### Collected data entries
▶

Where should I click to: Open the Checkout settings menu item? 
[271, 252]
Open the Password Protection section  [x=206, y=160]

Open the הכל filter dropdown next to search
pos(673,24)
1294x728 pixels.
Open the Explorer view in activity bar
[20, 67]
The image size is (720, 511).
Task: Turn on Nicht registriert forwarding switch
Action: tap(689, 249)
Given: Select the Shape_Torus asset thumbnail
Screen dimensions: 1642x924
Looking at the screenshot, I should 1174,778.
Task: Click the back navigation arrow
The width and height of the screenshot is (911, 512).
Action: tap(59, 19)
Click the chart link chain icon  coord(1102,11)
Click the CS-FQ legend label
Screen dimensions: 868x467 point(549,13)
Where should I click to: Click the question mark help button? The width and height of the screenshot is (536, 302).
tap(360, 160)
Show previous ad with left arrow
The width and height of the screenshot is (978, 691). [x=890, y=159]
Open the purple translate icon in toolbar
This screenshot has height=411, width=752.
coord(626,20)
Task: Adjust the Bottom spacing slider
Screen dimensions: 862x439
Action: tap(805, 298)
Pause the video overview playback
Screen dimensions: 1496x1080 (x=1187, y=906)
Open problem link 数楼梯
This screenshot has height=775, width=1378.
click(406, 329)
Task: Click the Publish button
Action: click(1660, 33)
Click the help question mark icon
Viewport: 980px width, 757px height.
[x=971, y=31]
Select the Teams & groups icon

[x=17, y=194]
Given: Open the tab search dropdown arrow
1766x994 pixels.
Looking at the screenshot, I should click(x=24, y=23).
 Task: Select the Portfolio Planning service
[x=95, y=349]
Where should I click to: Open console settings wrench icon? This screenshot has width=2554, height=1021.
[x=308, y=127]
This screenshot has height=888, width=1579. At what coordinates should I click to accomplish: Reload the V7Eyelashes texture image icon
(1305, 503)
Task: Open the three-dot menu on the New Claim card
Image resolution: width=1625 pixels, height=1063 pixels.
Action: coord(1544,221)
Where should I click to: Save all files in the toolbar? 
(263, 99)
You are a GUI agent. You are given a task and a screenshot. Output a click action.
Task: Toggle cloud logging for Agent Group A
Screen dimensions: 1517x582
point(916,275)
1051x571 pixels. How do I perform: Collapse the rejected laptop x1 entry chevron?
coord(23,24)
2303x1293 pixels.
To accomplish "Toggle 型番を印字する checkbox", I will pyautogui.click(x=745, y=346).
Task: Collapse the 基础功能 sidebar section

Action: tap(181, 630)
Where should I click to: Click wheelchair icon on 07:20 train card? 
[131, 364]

◀

### Work to be completed
Write the data back out verbatim.

### Problem solution
Where should I click to: Open the Checkout settings menu item? 
[271, 252]
Open the Password Protection section  [x=206, y=160]

Open the הכל filter dropdown next to search
pos(673,24)
1294x728 pixels.
Open the Explorer view in activity bar
[20, 67]
The image size is (720, 511).
Task: Turn on Nicht registriert forwarding switch
Action: tap(689, 249)
Given: Select the Shape_Torus asset thumbnail
Screen dimensions: 1642x924
Looking at the screenshot, I should 1174,778.
Task: Click the back navigation arrow
The width and height of the screenshot is (911, 512).
Action: tap(59, 19)
Click the chart link chain icon  coord(1102,11)
Click the CS-FQ legend label
Screen dimensions: 868x467 point(549,13)
Where should I click to: Click the question mark help button? The width and height of the screenshot is (536, 302).
tap(360, 160)
Show previous ad with left arrow
The width and height of the screenshot is (978, 691). [x=890, y=159]
Open the purple translate icon in toolbar
This screenshot has height=411, width=752.
coord(626,20)
Task: Adjust the Bottom spacing slider
Screen dimensions: 862x439
Action: tap(805, 298)
Pause the video overview playback
Screen dimensions: 1496x1080 (x=1187, y=906)
Open problem link 数楼梯
This screenshot has height=775, width=1378.
click(406, 329)
Task: Click the Publish button
Action: click(1660, 33)
Click the help question mark icon
Viewport: 980px width, 757px height.
[x=971, y=31]
Select the Teams & groups icon

[x=17, y=194]
Given: Open the tab search dropdown arrow
1766x994 pixels.
Looking at the screenshot, I should click(x=24, y=23).
 Task: Select the Portfolio Planning service
[x=95, y=349]
Where should I click to: Open console settings wrench icon? This screenshot has width=2554, height=1021.
[x=308, y=127]
This screenshot has height=888, width=1579. At what coordinates should I click to accomplish: Reload the V7Eyelashes texture image icon
(1305, 503)
Task: Open the three-dot menu on the New Claim card
Image resolution: width=1625 pixels, height=1063 pixels.
Action: coord(1544,221)
Where should I click to: Save all files in the toolbar? 
(263, 99)
You are a GUI agent. You are given a task and a screenshot. Output a click action.
Task: Toggle cloud logging for Agent Group A
Screen dimensions: 1517x582
point(916,275)
1051x571 pixels. How do I perform: Collapse the rejected laptop x1 entry chevron?
coord(23,24)
2303x1293 pixels.
To accomplish "Toggle 型番を印字する checkbox", I will pyautogui.click(x=745, y=346).
Task: Collapse the 基础功能 sidebar section

Action: tap(181, 630)
Where should I click to: Click wheelchair icon on 07:20 train card? 
[131, 364]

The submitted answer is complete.